Taking on the Stairs: Locally Impacting Lung Disease

Dec 29, 2021 at 11:48 am by pj


By JANELLE HOM

The Fight For Air Climb Orlando will be celebrating its 15th Anniversary on February 19, 2022. This event was masterminded by a lung cancer patient in 2007 and has since raised a combined $1.5 million to address the burden of lung disease for all living in Central Florida. Prior to the start of the pandemic, participants would gather at 390 North Orange Avenue, now the City National Bank building, to take on the 25 flights/512 steps of one of Orlando’s tallest skyscrapers. This event, like so many others in our community, had to pivot with the onset of COVID-19 and was taken outside to Exploria Stadium.  

The Fight For Air Climb event embraces participants with lung disease connections ranging from lung cancer, asthma, COPD, and the 28 lung diseases the American Lung Association touches. Consider these facts:

  • Lung cancer is the leading cancer killer of both men and women in the United States with nearly two thirds of people diagnosed with lung cancer having never smoked or are former smokers.
  • COPD is the third leading cause of disease-related death in the United States.
  • Asthma leads to more than 13.8 million mossed school days annually, and 14.2 million lost workdays in adults. Asthma results in 439,000 hospitalizations and 1.3 million emergency room visits annually.
  • On average more than 200,000 people are hospitalized yearly from influenza complications.

Hundreds of individuals from throughout Central Florida have participated in this event with the promise of making an impact for those living with lung disease. The results of those individual’s efforts are continuously realized right here in our own backyard.

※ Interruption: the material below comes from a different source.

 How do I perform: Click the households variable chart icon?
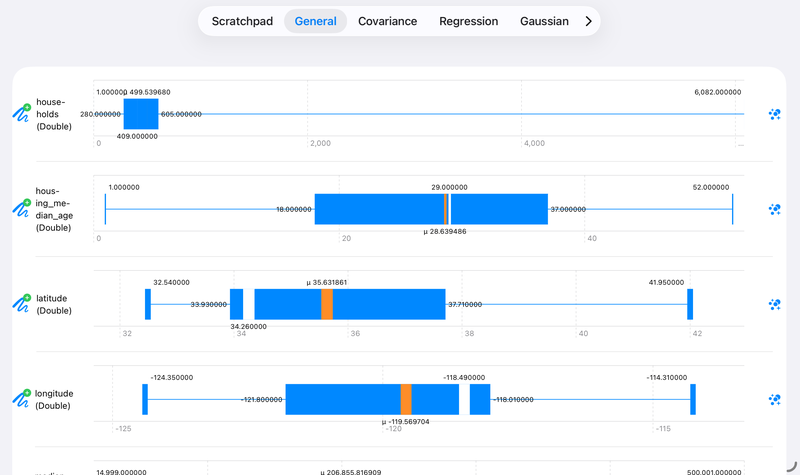[x=21, y=113]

Locally, that impact has been realized through research awards as well as patient education programs. Over the past two years alone, the American Lung Association was proud to award two $100,000 research awards to the University of Central Florida’s College of Medicine. The first was a Lung Cancer Discovery Award granted to Griffith Parks, Ph.D. which focused on using a virus to treat lung cancer. The project started with the basis that Viruses are now being used as anti-cancer agents. His goal was to design a cancer therapy based on a virus called parainfluenza virus 5, which naturally infects the respiratory tract but is not associated with human disease. Using a mouse model system, his team would combine a mutant version of parainfluenza virus which is specific for lung tumor cells and a type of normal human immune cell called Natural Killer (NK) cells, which recognize cancer cells and kill them. Through this combined approach his research team would harness the immune system's ability to recognize this novel virus to aid in clearance of lung cancer cells. Dr. Parks provided an update to his research earlier this year in March 2021 noting This project is based on our recent progress in development of a novel approach to use oncolytic viruses (which preferentially infect and kill cancer cells) to harness the power of NK cells for lung cancer therapy. In the past funding period, we identified the most effective viral vector for “marking” lung cancer cells for killing by NK cells. Using a novel real-time assay and 3-dimensional cultures of lung cancer cells, we have uncovered a two-step mechanism by which NK cells first kill the outer layer of virus-infected cells, but then proceed to continue killing un-infected lung cancer cells deep within the 3-dimensional culture. We plan to couple the viral-mediated deliver of “markers” with our 2-step model for activation NK cell-killing of lung cancer cells.

A $100,000 Innovation Award was granted the following year to Dr. Justine Tigno-Aranjuez with a focus on improving the treatment of asthma. The project focused on current therapies for asthma that were largely focused on symptom management. According to her proposal, there was still a need to understand the events that occur during the initiation of asthma in order to develop novel treatments which can change the disease course, rather than simply manage it. Around half of people with asthma suffer from an allergic form of the disease, and understanding how our body recognizes allergens may be important in trying to prevent an allergic asthmatic response from occurring.  In October 2021, Dr. Tigno-Aranjuez provided an update to her Lung Association funded research that thanks to this research award, they had discovered a novel role for LMAN1 as a cell surface receptor for house dust mite allergens. Her team's research uncovered that LMAN1 binds house dust mite allergens to inhibit allergic inflammatory responses. Their next steps involve trying to understand the mechanisms underlying the ability of LMAN1 to carry out those regulatory effects. Going forward, this information may help determine whether LMAN1 may be a suitable therapeutic target for allergic inflammatory diseases.

These are just two examples of how dollars are being put to work to realize our vision of a world free of lung disease. The Fight For Air Climb has impacted countless lives of people living with lung disease and their loved ones, creating unique connections and providing education and resources to help everyone breathe easier. To read more about the impact of events like the Fight For Air Climb, visit www.FightForAirClimb.org/orlando. Funds raised through this event support lifesaving research and local lung disease education programs right here in Central Florida.

When you can’t breathe, nothing else matters.

 Janelle Hom, is Executive Director, American Lung Association in Florida.